Yesterday was quite the day for me. I went to three different “worship” services of three different groups of Christians. It was great to be surrounded by so many people seeking to become connected to the divine. Each experience was beautiful in its own way, but I want to talk about the one that affected me most yesterday, and that was my experience at the Friends Meeting, a group commonly known as the Quakers.
What was so amazing? Firstly, I really felt the Holy Spirit’s presence there. There were no scripture readings, no music, and no pastor or sermon, but there were two amazing things of beauty.
First, there was silence. And lots of it! How often do you sit in silence for 20 minutes, as we did to begin the Meeting? How often do you sit in silence to reflect on what has just been spoken? In many churches, you are lucky to receive 30 seconds to contemplate a sermon after it is delivered. Having a chance to be totally present is something I haven’t done in a long, long time, if ever.
Second, there were beautiful words of testimony and hope that made me think on and contemplate God. One man spoke of Quaker children who went (were forced to go) to Meeting growing up but never came back, mentioning his own son, now 41, as well as people like Dan Boone and Annie Oakley. But within that, he found hope, and that was something special for me to think about and chew on.

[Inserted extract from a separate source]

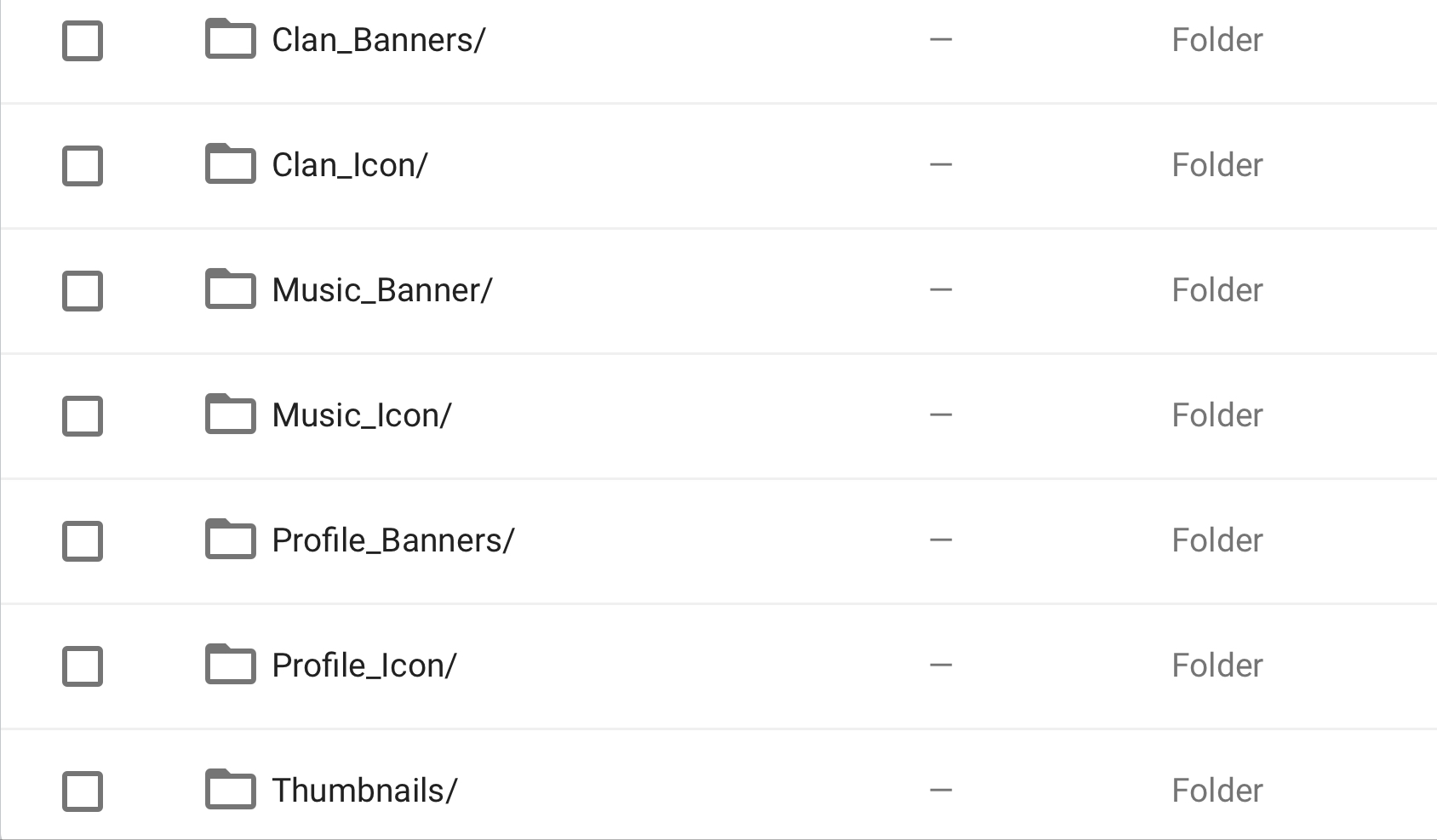
Task: Open the Clan_Banners/ folder link
Action: [x=378, y=40]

He found his hope in the realization that what he and others in the Society of Friends want most is for each to be led by the Spirit. For some that might mean going to Meeting, but maybe for many others it means something else. How does the Spirit move? Where will the Spirit lead? Must it always be continued participation in one’s current/first religious/faith tradition?

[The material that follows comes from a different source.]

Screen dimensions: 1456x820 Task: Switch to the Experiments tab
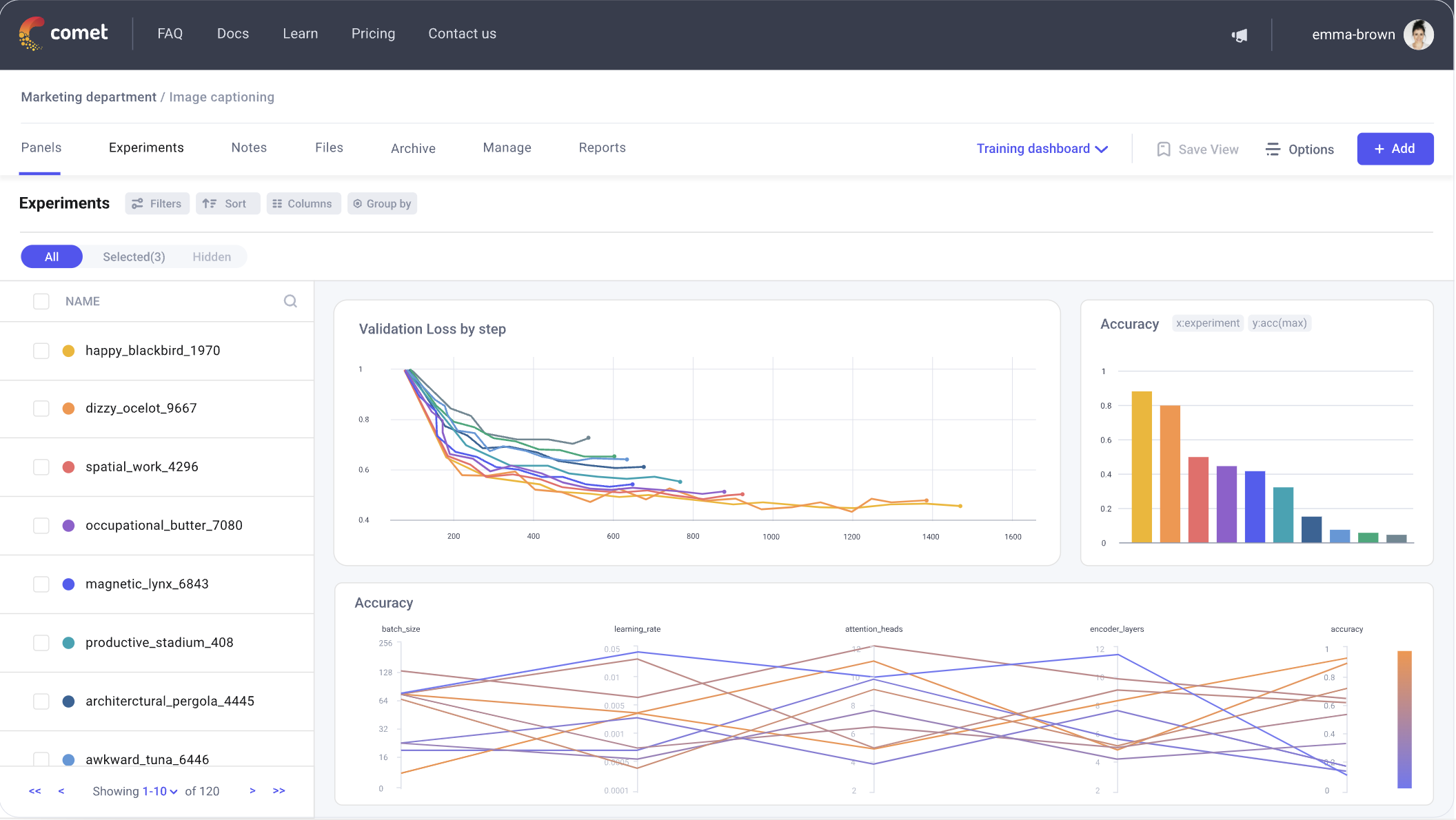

I’m close to finishing the book Living Buddha, Living Christ, in which the author, Thich Nhat Hanh does some comparative study of Buddhism and Christianity and how they overlap in many ways. Can one be both Christian and Buddhist? Is the same Spirit leading both Buddhist and Christians? Thich Nhat Hanh believes himself a follower of both the Buddha and of Christ. Is this possibile?

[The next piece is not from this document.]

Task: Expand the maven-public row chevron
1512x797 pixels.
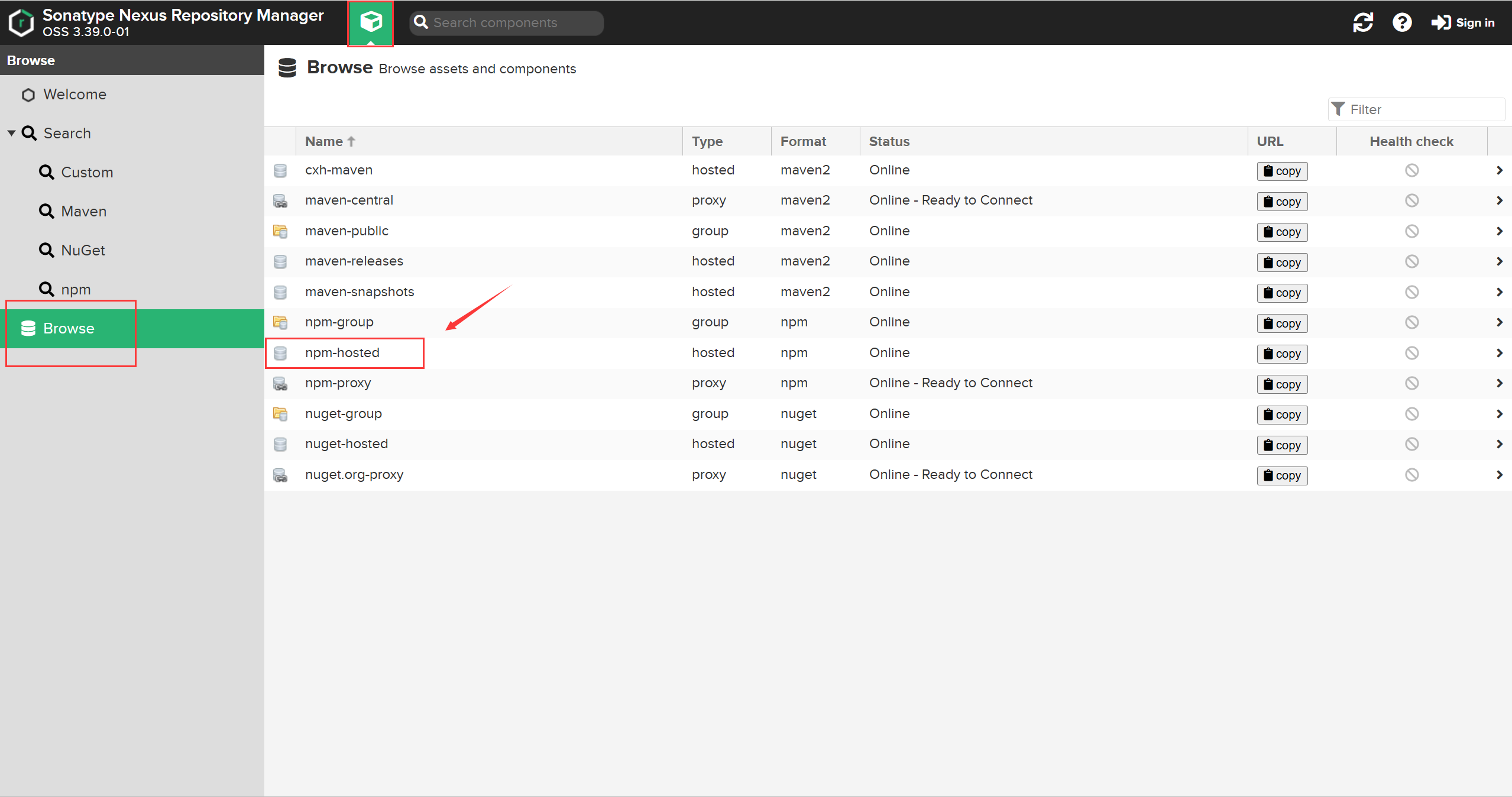Action: pos(1499,231)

I think in our quest to label everything, we sometimes disregard the fact that different people do the same things differently. Does this happen in religion, too? I think one might be able to say that within a certain religion, such as Christianity, enough is similar to make things pretty much the same, but how much “overlap” or “similarity” must one find to make things “pretty much the same?” As I seek to be led by the Spirit, these are some of the questions I ask.